**Required work**
The answer should consist of all the records, written out word for word.

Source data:

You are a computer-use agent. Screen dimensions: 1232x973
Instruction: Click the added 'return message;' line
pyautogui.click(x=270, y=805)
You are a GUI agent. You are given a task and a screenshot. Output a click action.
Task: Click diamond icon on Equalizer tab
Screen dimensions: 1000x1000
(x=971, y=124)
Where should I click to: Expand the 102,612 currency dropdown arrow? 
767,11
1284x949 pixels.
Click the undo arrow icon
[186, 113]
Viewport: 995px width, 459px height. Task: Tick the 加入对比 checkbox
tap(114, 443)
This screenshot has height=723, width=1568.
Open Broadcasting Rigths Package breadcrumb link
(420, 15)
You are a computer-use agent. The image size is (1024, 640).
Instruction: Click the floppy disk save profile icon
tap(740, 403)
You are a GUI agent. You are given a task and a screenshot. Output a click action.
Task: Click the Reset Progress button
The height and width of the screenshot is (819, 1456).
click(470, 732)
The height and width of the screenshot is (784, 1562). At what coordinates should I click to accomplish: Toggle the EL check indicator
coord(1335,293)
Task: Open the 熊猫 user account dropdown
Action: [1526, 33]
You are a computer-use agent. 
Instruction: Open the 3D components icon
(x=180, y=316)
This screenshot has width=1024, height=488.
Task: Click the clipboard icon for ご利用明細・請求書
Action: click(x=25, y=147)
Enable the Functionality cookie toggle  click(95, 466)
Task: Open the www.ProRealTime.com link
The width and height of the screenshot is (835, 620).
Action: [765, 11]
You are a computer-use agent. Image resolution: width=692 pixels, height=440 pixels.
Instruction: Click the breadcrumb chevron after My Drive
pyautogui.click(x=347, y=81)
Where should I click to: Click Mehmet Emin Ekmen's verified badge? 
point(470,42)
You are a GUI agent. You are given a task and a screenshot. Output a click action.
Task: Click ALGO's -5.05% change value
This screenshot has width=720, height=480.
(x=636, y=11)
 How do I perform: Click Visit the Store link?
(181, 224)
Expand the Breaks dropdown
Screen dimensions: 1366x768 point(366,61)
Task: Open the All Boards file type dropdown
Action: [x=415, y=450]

**Solution for this task**
You are a computer-use agent. Screen dimensions: 1232x973
Instruction: Click the added 'return message;' line
pyautogui.click(x=270, y=805)
You are a GUI agent. You are given a task and a screenshot. Output a click action.
Task: Click diamond icon on Equalizer tab
Screen dimensions: 1000x1000
(x=971, y=124)
Where should I click to: Expand the 102,612 currency dropdown arrow? 
767,11
1284x949 pixels.
Click the undo arrow icon
[186, 113]
Viewport: 995px width, 459px height. Task: Tick the 加入对比 checkbox
tap(114, 443)
This screenshot has height=723, width=1568.
Open Broadcasting Rigths Package breadcrumb link
(420, 15)
You are a computer-use agent. The image size is (1024, 640).
Instruction: Click the floppy disk save profile icon
tap(740, 403)
You are a GUI agent. You are given a task and a screenshot. Output a click action.
Task: Click the Reset Progress button
The height and width of the screenshot is (819, 1456).
click(470, 732)
The height and width of the screenshot is (784, 1562). At what coordinates should I click to accomplish: Toggle the EL check indicator
coord(1335,293)
Task: Open the 熊猫 user account dropdown
Action: [1526, 33]
You are a computer-use agent. 
Instruction: Open the 3D components icon
(x=180, y=316)
This screenshot has width=1024, height=488.
Task: Click the clipboard icon for ご利用明細・請求書
Action: click(x=25, y=147)
Enable the Functionality cookie toggle  click(95, 466)
Task: Open the www.ProRealTime.com link
The width and height of the screenshot is (835, 620).
Action: [765, 11]
You are a computer-use agent. Image resolution: width=692 pixels, height=440 pixels.
Instruction: Click the breadcrumb chevron after My Drive
pyautogui.click(x=347, y=81)
Where should I click to: Click Mehmet Emin Ekmen's verified badge? 
point(470,42)
You are a GUI agent. You are given a task and a screenshot. Output a click action.
Task: Click ALGO's -5.05% change value
This screenshot has width=720, height=480.
(x=636, y=11)
 How do I perform: Click Visit the Store link?
(181, 224)
Expand the Breaks dropdown
Screen dimensions: 1366x768 point(366,61)
Task: Open the All Boards file type dropdown
Action: [x=415, y=450]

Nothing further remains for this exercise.